Neural plasticity is impaired in cold-exposed hippocampal slices from senescent but not from age-matched presenescent F344 rats

Abstract

Near the end of their natural life, many mammals enter a terminal state identifiable by a rapid loss of body weight resulting from hypophagia. This study extends characterization of this senescent state by comparing viability of metabolic mechanisms supporting neural plasticity in hippocampal slices from 24 to 30 month old senescent and age-matched presenescent (body-weight stable) F344 male rats. Half of the slices from each rat were incubated at 22–23 °C, and half were immersed in cool incubation medium (12–15 °C) immediately after slicing and allowed to passively warm to room temperature over ∼50 min to impose a cold stressor on recovery mechanisms. Following incubation, CA1 pyramidal cell population spike (PS) amplitudes were measured before and after tetanus. In slices incubated at 22–23 °C, the 221.0±24.2 % increase in PS amplitude following tetanus in seven slices from five senescent rats was not significantly different from the 202.5±23.8% increase in six slices from five age-matched presenescent rats.
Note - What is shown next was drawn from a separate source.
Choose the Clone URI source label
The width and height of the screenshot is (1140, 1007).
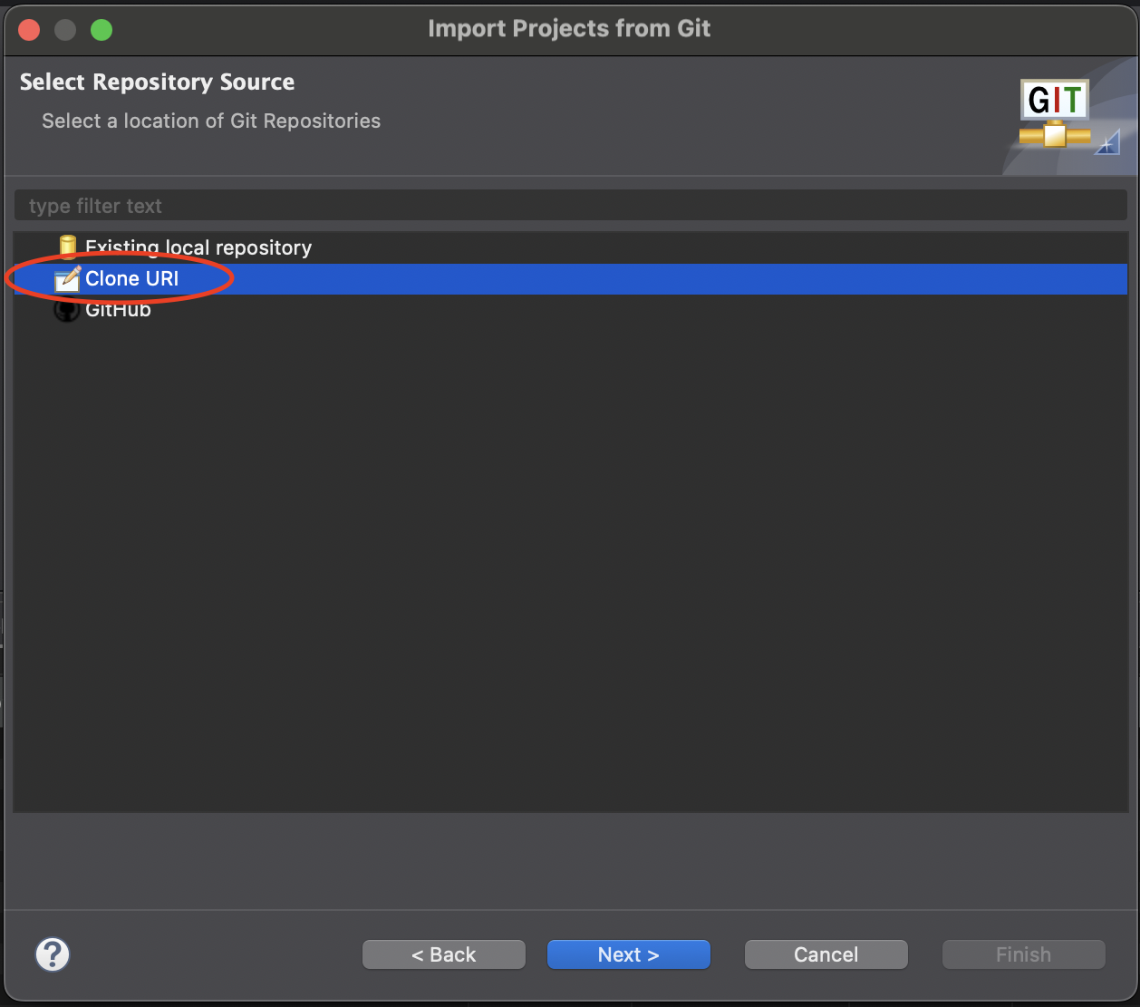tap(132, 279)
In contrast, in cold-exposed slices, the 133.8±13.1% increase in PS amplitude following tetanus in 14 slices from 10 senescent rats was significantly smaller ( p<0.05) than the 184.7±10.2% increase in 13 slices from seven age-matched presenescent rats. This smaller PS enhancement in senescent rats cannot be attributed to weight loss because robust potentiation was induced in cold-exposed slices from five food-restricted presenescent rats having a weight loss comparable to their senescent counterparts. Thus, the blunted enhancement observed in cold-exposed slices appears to be a characteristic of senescence.